> Exercise brief:
Find and copy the lines in the records beneath this task that contain the word "computer".

> Available data:
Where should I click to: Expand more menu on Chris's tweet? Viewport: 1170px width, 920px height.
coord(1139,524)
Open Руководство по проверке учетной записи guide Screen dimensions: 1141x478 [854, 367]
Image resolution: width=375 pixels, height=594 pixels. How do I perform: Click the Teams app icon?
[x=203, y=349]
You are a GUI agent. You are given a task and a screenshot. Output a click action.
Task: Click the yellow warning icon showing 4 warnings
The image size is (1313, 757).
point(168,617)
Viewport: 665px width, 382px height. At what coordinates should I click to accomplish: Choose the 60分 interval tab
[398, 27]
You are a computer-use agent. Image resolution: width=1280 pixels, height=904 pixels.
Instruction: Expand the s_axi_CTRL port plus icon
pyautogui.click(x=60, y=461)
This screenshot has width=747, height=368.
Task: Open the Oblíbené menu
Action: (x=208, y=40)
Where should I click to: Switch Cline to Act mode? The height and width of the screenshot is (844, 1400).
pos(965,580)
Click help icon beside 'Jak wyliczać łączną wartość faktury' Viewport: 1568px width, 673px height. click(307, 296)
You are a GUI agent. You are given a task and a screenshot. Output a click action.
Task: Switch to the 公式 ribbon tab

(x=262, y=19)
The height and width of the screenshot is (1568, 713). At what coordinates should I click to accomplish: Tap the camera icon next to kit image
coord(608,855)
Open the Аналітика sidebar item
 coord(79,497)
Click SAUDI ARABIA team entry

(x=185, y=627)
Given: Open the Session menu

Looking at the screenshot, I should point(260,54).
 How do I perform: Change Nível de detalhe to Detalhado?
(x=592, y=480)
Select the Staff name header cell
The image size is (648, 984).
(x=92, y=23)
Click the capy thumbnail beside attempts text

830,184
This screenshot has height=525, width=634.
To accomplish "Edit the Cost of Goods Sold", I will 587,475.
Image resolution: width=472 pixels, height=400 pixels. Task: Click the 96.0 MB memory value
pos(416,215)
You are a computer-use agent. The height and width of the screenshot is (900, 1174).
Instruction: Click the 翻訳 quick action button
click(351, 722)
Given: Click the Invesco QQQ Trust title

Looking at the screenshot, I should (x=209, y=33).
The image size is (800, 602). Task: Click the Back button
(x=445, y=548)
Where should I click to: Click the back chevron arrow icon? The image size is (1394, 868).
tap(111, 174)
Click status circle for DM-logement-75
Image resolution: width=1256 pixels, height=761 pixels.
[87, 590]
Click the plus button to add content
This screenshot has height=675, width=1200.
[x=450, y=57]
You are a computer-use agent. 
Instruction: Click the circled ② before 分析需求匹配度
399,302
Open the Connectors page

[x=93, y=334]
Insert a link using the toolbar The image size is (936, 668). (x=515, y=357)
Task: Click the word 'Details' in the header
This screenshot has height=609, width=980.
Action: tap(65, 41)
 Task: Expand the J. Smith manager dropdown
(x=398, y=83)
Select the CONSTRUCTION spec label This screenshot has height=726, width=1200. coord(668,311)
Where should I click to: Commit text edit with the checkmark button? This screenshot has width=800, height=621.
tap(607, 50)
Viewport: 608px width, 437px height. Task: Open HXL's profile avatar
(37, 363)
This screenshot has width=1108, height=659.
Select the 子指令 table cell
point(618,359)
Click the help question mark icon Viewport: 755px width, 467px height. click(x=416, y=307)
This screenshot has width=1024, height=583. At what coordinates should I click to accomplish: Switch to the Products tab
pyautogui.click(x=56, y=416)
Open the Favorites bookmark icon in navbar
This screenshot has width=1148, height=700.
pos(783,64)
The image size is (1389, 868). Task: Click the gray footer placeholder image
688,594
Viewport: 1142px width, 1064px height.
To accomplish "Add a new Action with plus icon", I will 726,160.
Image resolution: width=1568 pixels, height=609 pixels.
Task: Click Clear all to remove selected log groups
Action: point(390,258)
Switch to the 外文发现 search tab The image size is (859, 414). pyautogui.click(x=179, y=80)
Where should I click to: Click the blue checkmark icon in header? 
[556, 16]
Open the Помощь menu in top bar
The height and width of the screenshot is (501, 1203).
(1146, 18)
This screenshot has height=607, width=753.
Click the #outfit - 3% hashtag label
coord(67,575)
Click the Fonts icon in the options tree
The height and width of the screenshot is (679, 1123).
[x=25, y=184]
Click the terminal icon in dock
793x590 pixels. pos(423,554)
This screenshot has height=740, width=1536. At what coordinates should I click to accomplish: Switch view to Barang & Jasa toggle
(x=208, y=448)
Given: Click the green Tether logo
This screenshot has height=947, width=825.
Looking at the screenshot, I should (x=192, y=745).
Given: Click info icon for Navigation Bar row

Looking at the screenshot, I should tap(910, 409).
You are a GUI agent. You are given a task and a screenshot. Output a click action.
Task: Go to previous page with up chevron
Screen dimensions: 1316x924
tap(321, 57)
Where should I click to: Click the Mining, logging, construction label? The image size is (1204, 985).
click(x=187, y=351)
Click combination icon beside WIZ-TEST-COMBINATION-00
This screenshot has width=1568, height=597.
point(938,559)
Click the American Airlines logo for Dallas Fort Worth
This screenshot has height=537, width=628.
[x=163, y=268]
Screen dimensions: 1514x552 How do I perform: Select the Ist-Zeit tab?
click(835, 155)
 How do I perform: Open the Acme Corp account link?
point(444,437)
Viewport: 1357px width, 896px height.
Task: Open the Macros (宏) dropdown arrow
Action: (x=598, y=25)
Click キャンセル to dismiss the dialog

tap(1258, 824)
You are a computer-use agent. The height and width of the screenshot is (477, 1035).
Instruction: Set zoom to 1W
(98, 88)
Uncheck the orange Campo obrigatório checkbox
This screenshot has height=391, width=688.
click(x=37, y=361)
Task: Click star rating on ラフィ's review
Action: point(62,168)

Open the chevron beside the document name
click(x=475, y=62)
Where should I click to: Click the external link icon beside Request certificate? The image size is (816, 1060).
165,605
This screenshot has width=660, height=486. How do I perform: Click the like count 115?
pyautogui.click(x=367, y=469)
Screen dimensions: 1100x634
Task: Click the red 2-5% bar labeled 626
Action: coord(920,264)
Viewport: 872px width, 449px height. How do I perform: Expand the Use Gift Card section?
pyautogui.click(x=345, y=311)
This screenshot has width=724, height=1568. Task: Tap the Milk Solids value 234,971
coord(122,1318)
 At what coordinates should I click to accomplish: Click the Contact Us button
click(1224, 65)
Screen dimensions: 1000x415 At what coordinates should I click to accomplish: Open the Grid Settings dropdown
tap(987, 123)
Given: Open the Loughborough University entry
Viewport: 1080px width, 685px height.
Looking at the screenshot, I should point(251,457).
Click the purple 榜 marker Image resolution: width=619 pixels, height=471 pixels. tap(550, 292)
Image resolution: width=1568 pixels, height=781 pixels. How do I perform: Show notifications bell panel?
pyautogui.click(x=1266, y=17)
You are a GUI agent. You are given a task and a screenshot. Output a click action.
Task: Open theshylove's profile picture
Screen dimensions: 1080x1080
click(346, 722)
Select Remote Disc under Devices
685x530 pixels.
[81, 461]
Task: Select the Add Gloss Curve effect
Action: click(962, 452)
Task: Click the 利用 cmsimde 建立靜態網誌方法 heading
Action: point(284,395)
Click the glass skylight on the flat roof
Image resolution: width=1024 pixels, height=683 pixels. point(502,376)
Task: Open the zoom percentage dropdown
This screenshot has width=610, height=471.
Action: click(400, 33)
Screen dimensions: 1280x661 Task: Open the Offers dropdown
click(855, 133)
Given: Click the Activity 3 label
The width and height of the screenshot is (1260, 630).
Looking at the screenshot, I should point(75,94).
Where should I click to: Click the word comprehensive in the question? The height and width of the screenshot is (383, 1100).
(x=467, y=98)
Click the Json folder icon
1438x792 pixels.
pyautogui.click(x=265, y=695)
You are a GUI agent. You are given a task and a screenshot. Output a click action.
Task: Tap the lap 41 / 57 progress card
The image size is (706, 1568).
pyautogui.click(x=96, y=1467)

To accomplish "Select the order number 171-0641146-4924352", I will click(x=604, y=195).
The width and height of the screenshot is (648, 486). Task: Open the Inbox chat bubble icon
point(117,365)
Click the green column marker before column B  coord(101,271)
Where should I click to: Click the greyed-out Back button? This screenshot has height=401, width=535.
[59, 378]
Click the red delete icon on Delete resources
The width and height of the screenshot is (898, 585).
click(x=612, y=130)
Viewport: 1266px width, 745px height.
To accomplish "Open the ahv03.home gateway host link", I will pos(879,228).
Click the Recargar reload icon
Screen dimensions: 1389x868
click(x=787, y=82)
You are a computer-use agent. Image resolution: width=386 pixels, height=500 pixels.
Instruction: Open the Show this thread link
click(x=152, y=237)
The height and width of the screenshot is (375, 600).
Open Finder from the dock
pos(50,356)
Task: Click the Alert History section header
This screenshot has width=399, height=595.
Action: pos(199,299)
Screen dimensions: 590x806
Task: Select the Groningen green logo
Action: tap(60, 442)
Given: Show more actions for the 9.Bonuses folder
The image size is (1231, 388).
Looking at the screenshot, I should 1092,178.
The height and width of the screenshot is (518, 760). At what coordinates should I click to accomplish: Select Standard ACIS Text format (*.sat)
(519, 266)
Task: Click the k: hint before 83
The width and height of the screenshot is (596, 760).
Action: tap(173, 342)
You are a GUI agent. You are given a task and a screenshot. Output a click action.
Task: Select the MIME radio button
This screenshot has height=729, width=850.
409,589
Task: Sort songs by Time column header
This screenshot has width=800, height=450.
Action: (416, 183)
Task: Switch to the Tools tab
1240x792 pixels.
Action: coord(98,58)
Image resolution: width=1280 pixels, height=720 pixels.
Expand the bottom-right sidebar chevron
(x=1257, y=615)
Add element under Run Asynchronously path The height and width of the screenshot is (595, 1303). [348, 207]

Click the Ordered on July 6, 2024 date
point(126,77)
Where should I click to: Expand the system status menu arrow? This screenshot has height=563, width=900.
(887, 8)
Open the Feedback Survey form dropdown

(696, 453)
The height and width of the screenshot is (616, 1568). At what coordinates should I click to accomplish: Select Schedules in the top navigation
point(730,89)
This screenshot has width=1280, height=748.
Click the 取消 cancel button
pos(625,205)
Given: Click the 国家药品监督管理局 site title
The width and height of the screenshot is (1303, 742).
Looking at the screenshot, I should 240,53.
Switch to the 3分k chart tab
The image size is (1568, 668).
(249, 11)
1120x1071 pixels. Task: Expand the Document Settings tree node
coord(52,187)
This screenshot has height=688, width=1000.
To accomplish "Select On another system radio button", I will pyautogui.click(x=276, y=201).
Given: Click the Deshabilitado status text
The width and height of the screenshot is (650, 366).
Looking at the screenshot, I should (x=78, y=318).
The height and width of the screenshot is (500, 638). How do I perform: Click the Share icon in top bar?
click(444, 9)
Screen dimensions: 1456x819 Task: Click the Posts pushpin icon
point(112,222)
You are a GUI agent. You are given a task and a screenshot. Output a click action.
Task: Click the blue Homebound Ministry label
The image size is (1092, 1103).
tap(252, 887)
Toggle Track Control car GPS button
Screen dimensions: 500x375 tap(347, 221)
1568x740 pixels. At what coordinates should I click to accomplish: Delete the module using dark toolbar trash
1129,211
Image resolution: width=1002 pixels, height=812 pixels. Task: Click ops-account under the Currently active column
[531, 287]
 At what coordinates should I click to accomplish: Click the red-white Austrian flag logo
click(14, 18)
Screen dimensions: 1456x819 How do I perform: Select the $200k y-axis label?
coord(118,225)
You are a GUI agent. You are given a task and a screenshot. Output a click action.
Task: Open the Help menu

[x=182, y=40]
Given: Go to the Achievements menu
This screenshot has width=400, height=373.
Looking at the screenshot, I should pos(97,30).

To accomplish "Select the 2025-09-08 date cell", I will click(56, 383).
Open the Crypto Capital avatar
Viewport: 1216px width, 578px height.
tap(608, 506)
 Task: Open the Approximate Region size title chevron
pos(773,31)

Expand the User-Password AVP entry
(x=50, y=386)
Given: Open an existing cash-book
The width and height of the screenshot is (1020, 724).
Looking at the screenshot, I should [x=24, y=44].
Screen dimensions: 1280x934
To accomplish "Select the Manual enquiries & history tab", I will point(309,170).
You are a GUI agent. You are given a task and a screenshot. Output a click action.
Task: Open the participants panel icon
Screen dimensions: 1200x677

> Reply to the exercise:
You are a computer-use agent. Image resolution: width=1280 pixels, height=904 pixels.
You are a computer-use agent. The height and width of the screenshot is (900, 1174).
You are a computer-use agent. 
You are a computer-use agent. The height and width of the screenshot is (477, 1035).
You are a computer-use agent. Image resolution: width=386 pixels, height=500 pixels.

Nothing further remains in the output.